Stags hero Briscoe salutes fans
MANSFIELD Town's FA Trophy semi-final hero Louis Briscoe relived his dramatic extra time penalty which clinched the Stags 2-1 aggregate win over Luton and their second ever trip to Wembley.
Briscoe, whose shot had been charged down to create the controversial spot kick deep into the extra period as the Stags fought to break down the nine-men home side, said: “Was it a penalty? Well, Luke Graham's arms went up and not in a natural-looking way which suggests to me it was a penalty.
“I tried to make it a bit more exciting by not scoring first time!
“Kevin Pilkington knows me and knows I am not the cutest. So he made a great save but the ball fell back to my lap and I put it away.
“He saw me score a similar penalty against Newport straight down the middle so Kevin must have remembered that.
“At the end I consoled a couple of the Luton players that I knew and shook hands, then went to celebrate with the away fans, who were brilliant and got right behind us.
“It is a brilliant feeling. It has been a great run right from Worksop away where, no disrespect we could have been turned over against the odds, and Chasetown away, who had already knocked out Grimsby and Kettering.
“Our run might have taken us a bit longer than it should have, but we are at Wembley now.
“Now everyone will be fighting for their places against Darlington, who are not a poor side.”
Everyone is bouncing, says Stags semi final man of match Naylor
MANSFIELD Town's young defender Tom Naylor was named man of the match after the thrilling 1-1 draw at Luton which clinched a place in the Wembley final of the FA Trophy.
After the last gasp Louis Briscoe goal sent the Stags through, he said: “I am over the moon, this is absolutely fantastic.
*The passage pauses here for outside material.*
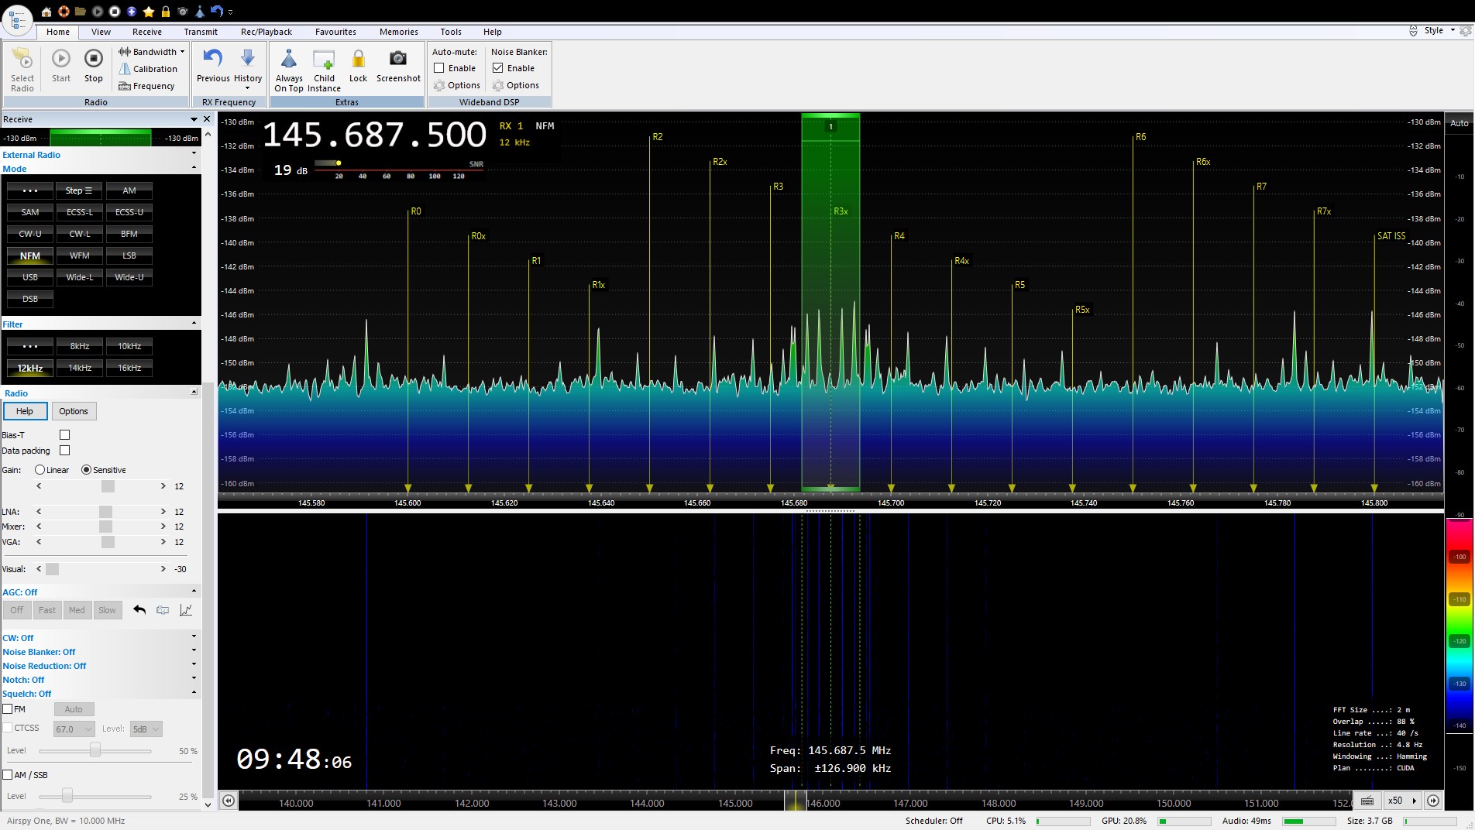Take a Screenshot with camera icon

pos(398,59)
“Everyone wants to go to Wembley and now we are there we might as well make a day of it!
“Everyone is going absolutely mad in the dressing room, there are photographers in there, and everyone is bouncing up and down, listening to music and singing.
“Now I hope we are able to bring the cup back to Field Mill.
“We just kept on going today. My dad texted me to say he thought it was the best I had ever played and I thought I did well.
“Now we have to concentrate on the league, hopefully get into the top 10, and know that at the end of it all we have the bonus of a Wembley final waiting for us.”
Goalkeeper David Grof added: “I still can't believe it.
“It is a dream come true for me and for my family, particularly my dad and my brother. I did it for them as well.
“When I was growing up, English football was the best for me and I always followed it. You always want to play in England and to play in a final at the national stadium is a dream.
“I am only 21 and it will be the biggest day of my career if I play.
“I have to stay professional. We have league games coming up and I need to keep working hard and try to play in all the rest of our games and stay number one goalkeeper here.”
He added: “We expected Luton to come at us and I have no idea how I made that first save to be honest. I just reacted to it and my right hand just kept the ball out.
“It wasn't nice playing on their side of the ground. I could hear them shouting at me. But at the other end our fans were amazing to me. It was unbelievable to see so many come down.”